Opinión | Caleidoscopio

Un año difícil

Después de que hayan pasado los cuatro jinetes del Apocalipsis (ya saben: la guerra, el hambre, la peste y la muerte), cabría esperar que el año que viene fuese más tranquilo, pero, vistas las circunstancias, no parece que vaya a ser así. Una guerra enquistada en el Este de Europa (que podría convertirse en mundial en cualquier momento), el avance de la ultraderecha y la amenaza de una nueva pandemia de COVID procedente de China, donde vuelven a contagiarse y a morir a miles, no invitan mucho a la esperanza por más que uno desearía poder decir lo contrario. En España, además, la celebración de elecciones por partida doble: autonómicas y locales en primavera y generales a final de año, con el clima de enfrentamiento y de crispación que estamos viviendo, no auguran precisamente tranquilidad. Habrá que cruzar los dedos y confiar en que la sensatez de la mayoría de los españoles impere.

En días como estos son muchas las personas que hacen balance del año que se termina o vaticinan lo que pasará el que viene y todas tendrán razón por cuanto la visión de cada uno es tan válida y acertada como las del resto. La experiencia personal unida a la subjetividad hacen de esos balances pronósticos del porvenir y memoriales de lo que ya pasó y todos tienen la misma credibilidad, es decir, ninguna y toda a la vez. Basta mirar los de años anteriores en las hemerotecas de los periódicos y en Internet para comprender que el género humano no está capacitado ni para hacer historia sin que pase el tiempo ni para adivinar el futuro.

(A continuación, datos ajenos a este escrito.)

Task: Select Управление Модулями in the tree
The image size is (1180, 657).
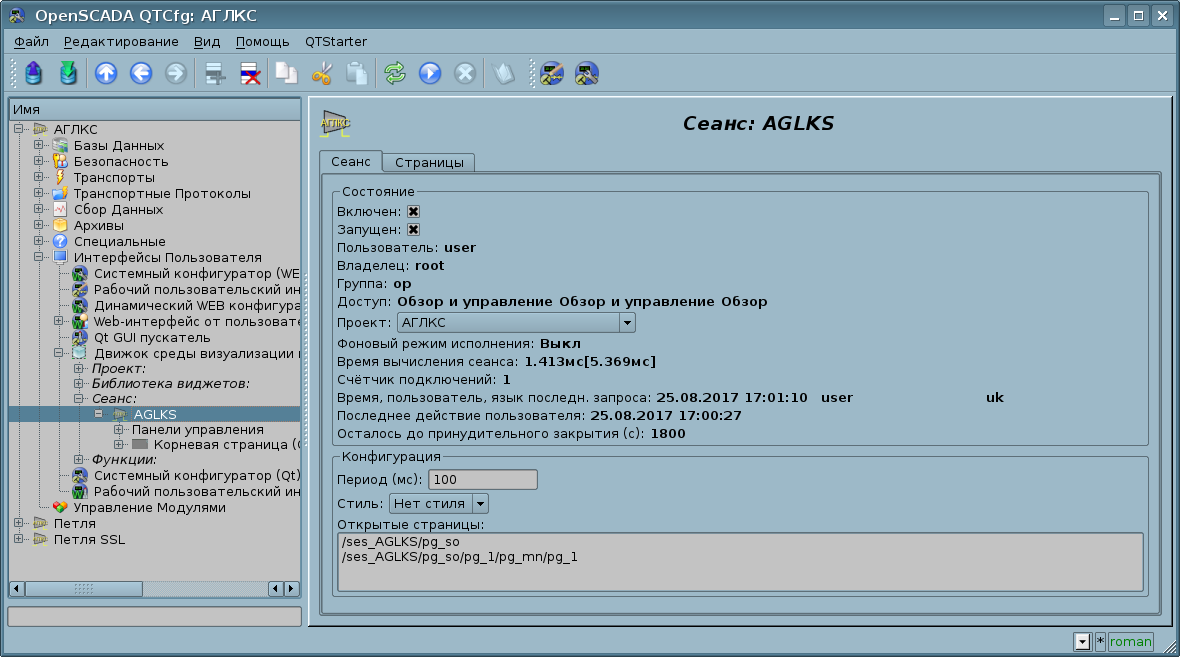Action: point(149,508)
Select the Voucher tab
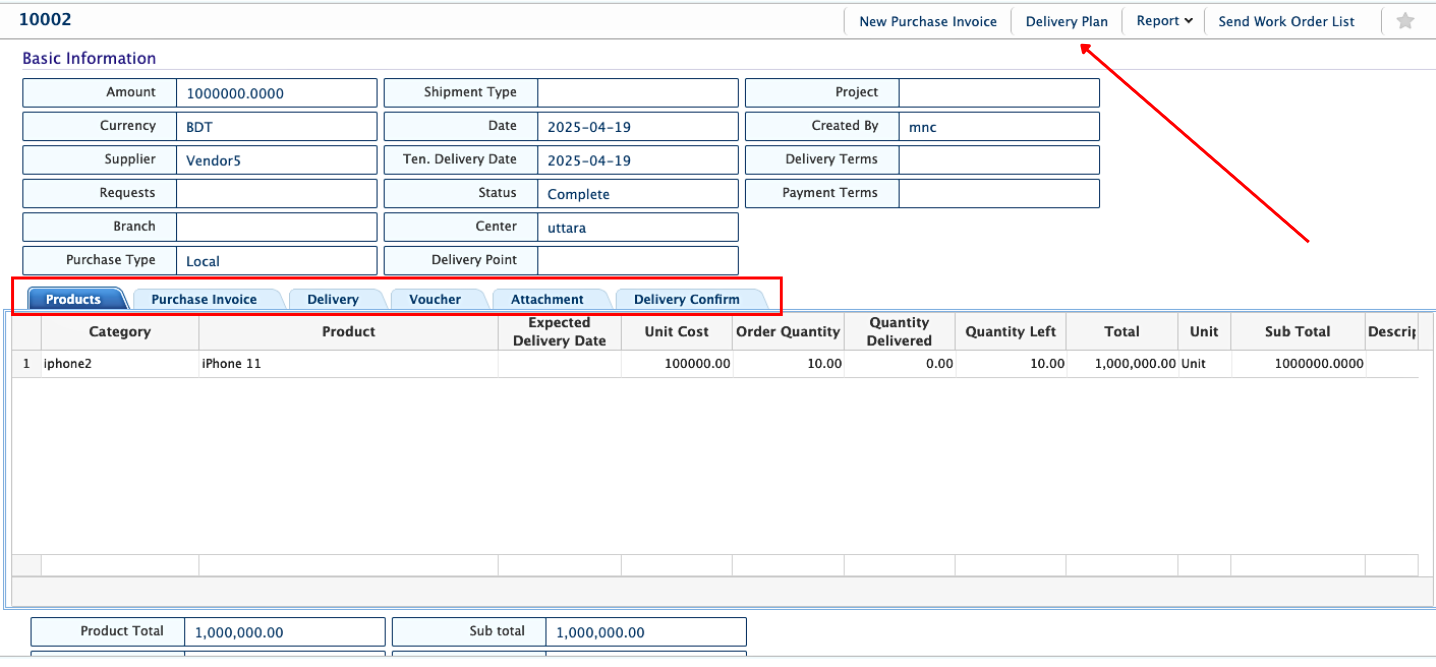The width and height of the screenshot is (1436, 667). tap(435, 299)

¿Quién iba a imaginar el 31 de diciembre del 2019 lo que el 2020, año de la peste, nos depararía o el del 2021 la guerra que pondría el mundo patas arriba apenas dos meses después? Por eso es mejor no elucubrar y dejarse llevar por las olas del tiempo a la espera de lo que el mar del futuro nos depare, como a Ulises el Egeo. En cualquier caso, conviene recordar que el futuro es lo único que poseemos junto con la memoria y que tanto uno como otra son nuestro gran patrimonio. El presente no existe y nunca existió, solo es el último segundo del pasado y el primero del futuro, por lo que aferrarse a él es agarrarse a un soplo de aire, a un copo de nieve que se derrite y deja de ser mientras cae.

Mirar hacia el pasado tampoco es una solución para la vida, si acaso sirve de bálsamo para curar las heridas de la existencia, y no todas, así que es el futuro el único tiempo que de verdad poseemos y el que tenemos que aprovechar para intentar llenarlo de vida por más que lo barruntemos cuajado de nubarrones y de tormentas.

Al final, nunca llovió que no escampara, que decían los viejos de mi pueblo, y tampoco el invierno se lo comió el lobo, por lo que después de él llegarán la primavera y el verano y el otoño y en todas esas épocas habrá nubes y soles, momentos de felicidad y de tristeza. De nosotros depende que primen más unos que otros independientemente de que las circunstancias nos condicionen a veces, porque nosotros solos somos los dueños de nuestra voluntad, esa fuerza que la naturaleza nos dio y que tanto puede mover montañas como atollarse en un pequeño charco de agua dependiendo de la decisión del que la maneja.

El viejo proverbio de Heráclito, el filósofo griego, sigue vigente 2.500 años después y recobra valor en estas fechas en el que el futuro va a comenzar de nuevo: el carácter del hombre es destino. Y el de la mujer, claro.